Mysonne: The industry changed in a big way, because it’s not about talent no more, it’s about hype. When I banging it was all about talent and now they don’t care about your talent. It comes down to hits on YouTube and it doesn’t matter how you get the views; if you have a mill or more then it’s like you’re a credible artist. The industry sees these guys as easy money and they use them. Even the radio is trash. Nothing on the radio has a message, but you play that trash enough times on the radio then after a while, you are going to start rocking to it.
At the end of the day, we are all trying to better ourselves and feed our family, so if you trying to use the internet or Hip-Hop then I’m all for that. But there still has to be a level of maturity and integrity in the music and I believe it’s gone. It also comes down to the leaders of the game, because they have the power and know good music, but they’re cosigning trash and ruining the art of music and due to their clout in the game, the fans also cosign. If you notice R&B is the only thing still selling in Hip-Hop, because no one believes these rappers. The shit they are saying doesn’t even make sense and it’s demoralizing.

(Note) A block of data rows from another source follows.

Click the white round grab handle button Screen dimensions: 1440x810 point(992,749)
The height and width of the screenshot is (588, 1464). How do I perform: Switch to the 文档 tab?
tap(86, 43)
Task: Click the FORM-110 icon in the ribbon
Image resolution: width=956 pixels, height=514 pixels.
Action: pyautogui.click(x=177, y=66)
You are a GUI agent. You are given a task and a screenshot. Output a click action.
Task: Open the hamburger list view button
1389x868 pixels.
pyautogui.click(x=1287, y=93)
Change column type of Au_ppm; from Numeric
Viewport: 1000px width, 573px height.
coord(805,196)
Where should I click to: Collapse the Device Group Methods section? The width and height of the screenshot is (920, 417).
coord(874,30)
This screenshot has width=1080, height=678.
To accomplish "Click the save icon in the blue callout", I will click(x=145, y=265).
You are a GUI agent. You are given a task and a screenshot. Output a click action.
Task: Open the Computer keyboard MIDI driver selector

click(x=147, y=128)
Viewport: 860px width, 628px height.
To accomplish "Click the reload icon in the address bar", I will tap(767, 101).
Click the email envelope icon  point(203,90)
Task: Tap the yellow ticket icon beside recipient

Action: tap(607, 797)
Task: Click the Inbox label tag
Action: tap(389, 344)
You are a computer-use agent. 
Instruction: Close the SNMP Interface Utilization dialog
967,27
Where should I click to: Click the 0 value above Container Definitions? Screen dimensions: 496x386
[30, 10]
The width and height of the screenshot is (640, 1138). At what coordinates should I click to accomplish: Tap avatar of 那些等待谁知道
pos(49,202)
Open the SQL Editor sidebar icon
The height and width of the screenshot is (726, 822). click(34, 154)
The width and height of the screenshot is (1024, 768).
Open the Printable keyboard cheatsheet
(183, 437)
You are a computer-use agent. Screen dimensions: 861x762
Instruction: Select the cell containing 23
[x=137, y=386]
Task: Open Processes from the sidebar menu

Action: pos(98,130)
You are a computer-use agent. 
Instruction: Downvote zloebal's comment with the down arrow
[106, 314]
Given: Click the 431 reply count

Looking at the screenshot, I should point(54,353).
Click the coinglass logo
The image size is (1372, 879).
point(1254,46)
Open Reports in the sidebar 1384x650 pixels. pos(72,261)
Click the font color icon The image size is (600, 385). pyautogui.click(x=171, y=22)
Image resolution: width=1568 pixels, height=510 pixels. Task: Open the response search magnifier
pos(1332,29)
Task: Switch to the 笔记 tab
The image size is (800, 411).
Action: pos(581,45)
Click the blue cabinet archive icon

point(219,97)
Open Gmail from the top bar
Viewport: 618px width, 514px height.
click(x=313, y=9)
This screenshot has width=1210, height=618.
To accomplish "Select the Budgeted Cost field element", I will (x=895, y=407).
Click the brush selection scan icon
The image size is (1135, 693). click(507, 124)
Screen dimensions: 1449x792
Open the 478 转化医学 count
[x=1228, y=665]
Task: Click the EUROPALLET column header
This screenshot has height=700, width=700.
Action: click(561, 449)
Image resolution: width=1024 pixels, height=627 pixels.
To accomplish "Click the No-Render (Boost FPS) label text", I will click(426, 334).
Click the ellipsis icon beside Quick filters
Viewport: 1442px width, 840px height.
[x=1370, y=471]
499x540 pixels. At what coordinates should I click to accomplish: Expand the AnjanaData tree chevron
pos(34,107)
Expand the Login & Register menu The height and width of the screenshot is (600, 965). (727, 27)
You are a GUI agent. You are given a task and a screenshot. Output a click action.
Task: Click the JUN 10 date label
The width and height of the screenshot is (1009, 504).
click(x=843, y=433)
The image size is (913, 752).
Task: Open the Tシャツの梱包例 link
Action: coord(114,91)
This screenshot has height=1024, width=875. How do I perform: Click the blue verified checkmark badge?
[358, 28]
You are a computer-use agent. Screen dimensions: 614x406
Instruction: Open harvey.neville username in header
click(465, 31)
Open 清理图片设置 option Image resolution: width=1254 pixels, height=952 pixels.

Planet Ill: So our Hip-Hop leaders are a major contributor to the decline.
Mysonne: That’s exactly right. There are no standards or regulations in the game. It is what it is though and I wish everyone the best, but I know better, so you can’t try to play me. I just so happen to be a student of Hip-Hop and there are standards in creativity when it comes to that music. You can’t take Picasso and a nigga who grabs two paint brushes throws them on a wall and say that they’re the same thing or even in the same class, but with Hip-Hop, it’s okay? Fuck out of here. [Industry] tries to put Lil’ B in the same bracket as Jay-Z. The shit going on now is not Hip-Hop. If you want to call it an art then don’t call it Hip-Hop, because our culture was never that. Think about it, Rap music is like the only genre where talent and skill is no longer required. So basically the game is super fucked-up right now more than it has ever been.